Robert Francis QC has called for the publication of a list of fundamental standards defining basic NHS care at the end of his long inquiry into the scandal at Mid Staffordshire Hospital NHS Foundation Trust.

The chair of the inquiry, which issued its final report in London this morning, said these standards should be used to hold health organisations to account.

He also said that “causing death or serious harm to a patient by non-compliance [with the standards] without reasonable excuse” should be a criminal offence.

Francis has also put a new emphasis on “candour” in the NHS, arguing that staff should be obliged to report incidents and that trusts should be “open and honest” in the quality accounts that they already have to publish.

He calls for another criminal offence to be created, aimed at the directors of trusts who “give deliberately misleading information to the public and the regulators.”

Other ideas in the inquiry’s 1,700 page report and 290 recommendations include improved regulation of both healthcare staff and managers, the creation of a single financial and care regulator backed by a "specialist cadre" of inspectors, and the establishment of an NHS leadership college.

Further recommendations focus on the need for new information systems, focused on data recorded at the bedside, and improved analysis and publication of data, to make sure that the new initiatives are working.

Shortly after his report was presented to Parliament at 11.30 this morning, Francis said: “We need to ensure these fundamental standards are enforceable by law – and the criminal law in the most serious of cases.

“Senior managers should be made accountable, patients need to be protected from poor nursing standards, and al staff should be empowered to be open and transparent.”

In relation to information, he told a press conference: "Improvements are needed in the core information systems for the collection of data about patients, both for their individual treatment and for the accurate collation of information for statistical purposes.
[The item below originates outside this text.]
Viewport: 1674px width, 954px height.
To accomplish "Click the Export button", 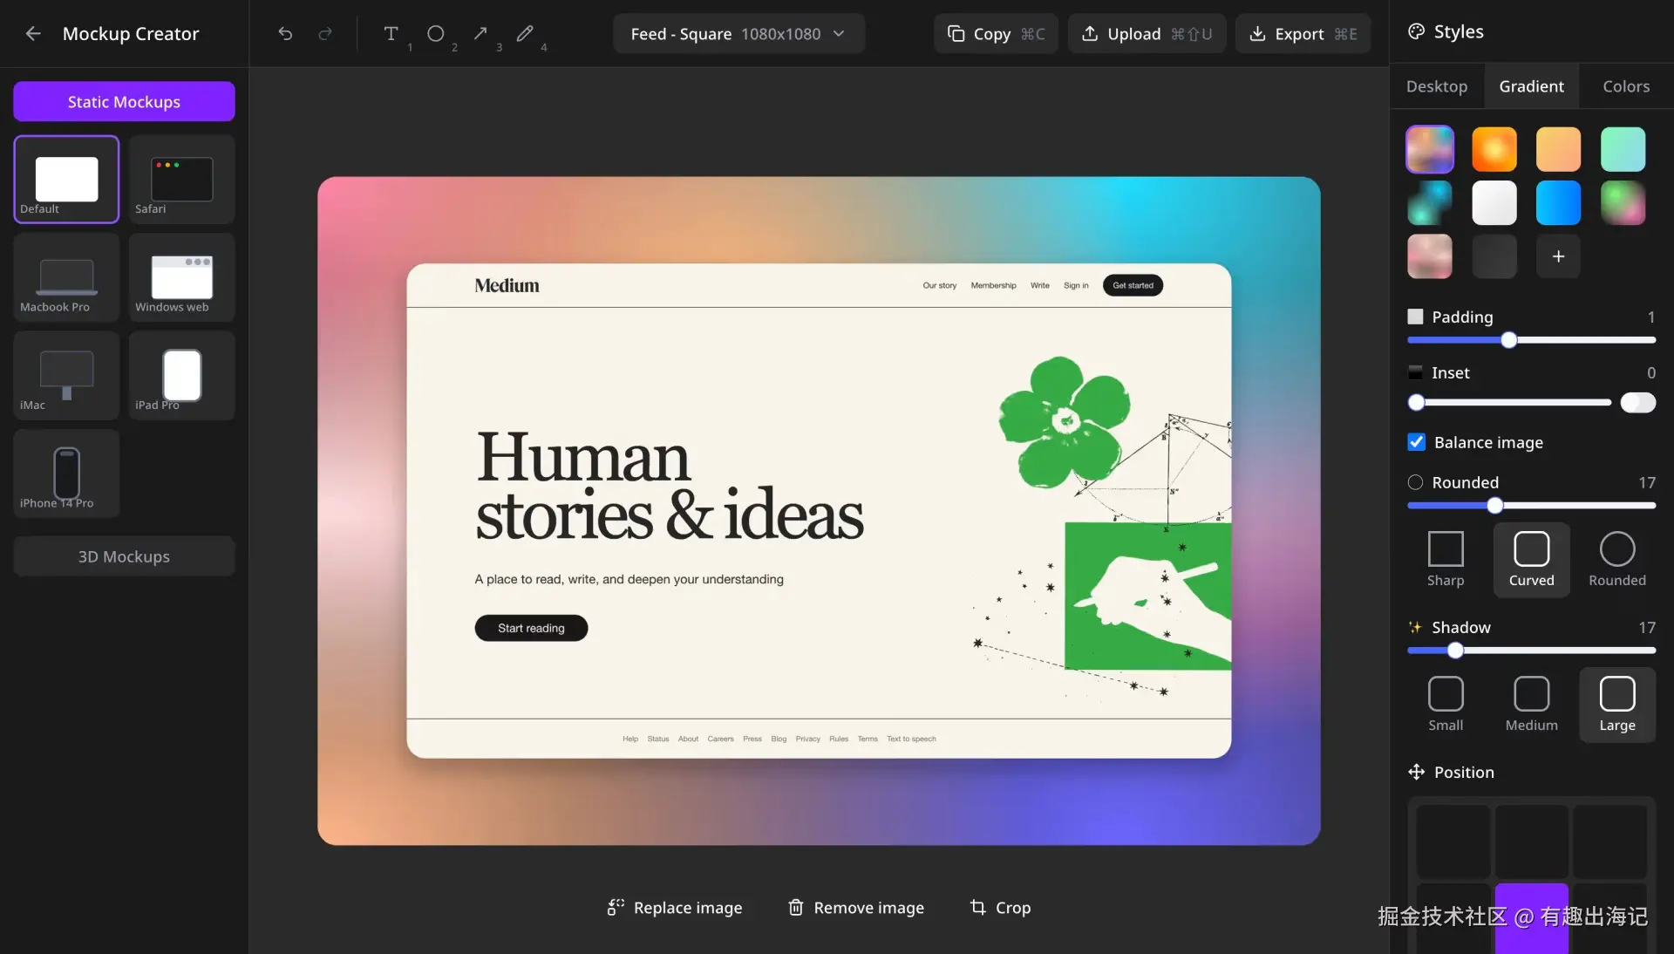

Difficulties in achieving this are no excuse for inaction."

The scandal at Mid Staffordshire NHS Foundation Trust first started to come to light in 2007, when the Healthcare Commission, the predecessor of today’s Care Quality Commission, spotted that it might have high death rates, after an alert by Dr Foster.
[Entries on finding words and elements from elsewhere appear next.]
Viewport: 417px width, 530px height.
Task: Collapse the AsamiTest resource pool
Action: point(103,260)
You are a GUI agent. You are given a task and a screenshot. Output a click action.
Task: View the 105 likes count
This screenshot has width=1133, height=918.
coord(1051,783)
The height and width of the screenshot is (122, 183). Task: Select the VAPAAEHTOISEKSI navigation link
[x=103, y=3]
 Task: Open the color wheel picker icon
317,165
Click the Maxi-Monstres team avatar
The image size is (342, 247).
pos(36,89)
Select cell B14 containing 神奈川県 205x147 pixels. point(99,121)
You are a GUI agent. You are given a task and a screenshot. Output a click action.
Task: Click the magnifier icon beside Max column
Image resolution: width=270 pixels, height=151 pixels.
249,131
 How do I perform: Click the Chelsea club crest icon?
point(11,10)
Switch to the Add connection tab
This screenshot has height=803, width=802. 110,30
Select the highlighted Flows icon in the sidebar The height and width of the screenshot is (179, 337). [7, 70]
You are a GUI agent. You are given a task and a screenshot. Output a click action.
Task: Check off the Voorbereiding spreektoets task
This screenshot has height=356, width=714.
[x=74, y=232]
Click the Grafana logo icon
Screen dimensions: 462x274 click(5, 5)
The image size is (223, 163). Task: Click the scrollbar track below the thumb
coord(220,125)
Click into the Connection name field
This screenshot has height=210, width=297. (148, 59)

The HC launched an investigation the following year, which led to the first of Robert Francis’ inquiries into what had happened at the trust. This reported in 2010 and concluded that the trust had not only suffered high death rates, but appalling care in its A&E unit an on some wards.

In the worst cases, patients were left in pain, in soiled bedding, and even drinking from flower vases. The public inquiry that reports today was set up to air the problems in full, to find out why senior managers and regulators failed to spot the problems, and to come up with recommendations to stop them arising again.

Francis said this morning: “The recommendations I am making today represent not the end but the beginning of a journey towards a healthier culture in the NHS, where patients are the first and foremost consideration of the system and those who work in it.”

Responding to the inquiry, Prime Minister David Cameron apologised for the trust’s failures, but was careful to say that the trust’s failures could not be attributed to the government or policies of the time.

Instead, he said the trust had "focused on finance and figures at the expense of patient care", while there was a wider attitude that "patient care was always someone else’s problem."

He said a number of important steps had already been taken, including the establishment of the NHS Commissioning Board, a "tough new regime" of reporting on specific quality issues, including falls, pressure sores and infections, and the introduction of the "friends and family test."

He said he had also asked the Care Quality Commission to create a new post of chief inspector of hositals. The government will respond in full next month.